Een deel van alle rechterlijke uitspraken wordt gepubliceerd op rechtspraak.nl. Dit gebeurt gepseudonimiseerd.

Deze uitspraak is gepseudonimiseerd volgens de pseudonimiseringsrichtlijn

ECLI:NL:RBNNE:2023:3412

Rechtbank Noord-Nederland
07-07-2023
14-08-2023
22/2881
Bestuursrecht
Eerste aanleg - enkelvoudig

Mijnbouwschade. Fysieke schade. Verweerder heeft de weerlegging van het bewijsvermoeden ten aanzien van de schades 2, 5 tot en met 10, 12 13 en 19 tot en met 21 onvoldoende gemotiveerd door te wijzen op thermische werking. De rechtbank voorziet zelf door de schadevergoeding voor deze schades vast te stellen. Het beroep is ongegrond voor wat betreft de overige schades.

Rechtspraak.nl

Uitspraak

RECHTBANK NOORD-NEDERLAND

Zittingsplaats Groningen

Bestuursrecht

zaaknummer: LEE 22/2881


uitspraak van de enkelvoudige kamer van 7 juli 2023 in de zaak tussen

[eiser], uit [woonplaats], eiser

(gemachtigde: mr. R.J.A. Korten)

en

1 nstituut Mijnbouwschade Groningen

(gemachtigde: mr. P.A.K. van Eck en mr.
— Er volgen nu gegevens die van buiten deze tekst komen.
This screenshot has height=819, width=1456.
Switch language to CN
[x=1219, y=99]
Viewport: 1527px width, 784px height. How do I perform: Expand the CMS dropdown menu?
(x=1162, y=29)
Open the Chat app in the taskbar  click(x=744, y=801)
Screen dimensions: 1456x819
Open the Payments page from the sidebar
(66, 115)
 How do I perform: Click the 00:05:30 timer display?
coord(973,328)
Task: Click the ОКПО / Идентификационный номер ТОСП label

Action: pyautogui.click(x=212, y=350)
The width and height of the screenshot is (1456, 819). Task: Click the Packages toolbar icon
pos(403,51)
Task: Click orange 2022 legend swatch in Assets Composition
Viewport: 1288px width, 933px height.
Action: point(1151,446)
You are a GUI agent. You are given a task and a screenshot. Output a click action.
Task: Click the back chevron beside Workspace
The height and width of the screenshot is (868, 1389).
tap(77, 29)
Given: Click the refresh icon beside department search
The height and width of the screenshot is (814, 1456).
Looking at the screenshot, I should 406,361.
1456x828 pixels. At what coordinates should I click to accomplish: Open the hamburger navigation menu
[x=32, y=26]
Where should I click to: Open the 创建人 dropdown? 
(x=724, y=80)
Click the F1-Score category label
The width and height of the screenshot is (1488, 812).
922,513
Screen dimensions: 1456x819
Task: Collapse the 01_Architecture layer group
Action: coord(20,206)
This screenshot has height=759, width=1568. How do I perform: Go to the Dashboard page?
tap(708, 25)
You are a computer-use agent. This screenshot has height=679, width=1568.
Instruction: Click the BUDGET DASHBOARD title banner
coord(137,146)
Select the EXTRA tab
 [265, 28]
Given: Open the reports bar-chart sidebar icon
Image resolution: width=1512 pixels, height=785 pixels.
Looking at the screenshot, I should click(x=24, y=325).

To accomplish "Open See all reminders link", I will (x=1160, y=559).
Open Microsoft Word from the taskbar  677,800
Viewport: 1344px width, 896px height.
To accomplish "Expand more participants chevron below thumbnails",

R.A.M.H.W. Wierenga).

Inleiding

1. In deze uitspraak beoordeelt de rechtbank het beroep van eiser tegen de gedeeltelijke afwijzing van de aanvraag voor schadevergoeding voor mijnbouwschade.

1.1.

Het Instituut Mijnbouwschade Groningen (het Instituut) heeft in het besluit van
28 april 2021 een schadevergoeding toegekend van € 2.437,09. Met het bestreden besluit van 14 juni 2022 heeft het Instituut dit bedrag aangevuld met € 245,30.

1.2.

Eiser heeft gronden van beroep ingediend, voorzien van een memo van Vergnes Expertise BV (Vergnes) van 13 oktober 2022.

1.3.

Het Instituut heeft op het beroep gereageerd met een verweerschrift, voorzien van een nader advies van 13 juni 2023 van deskundige R. Lubbers van 10BE.

1.4.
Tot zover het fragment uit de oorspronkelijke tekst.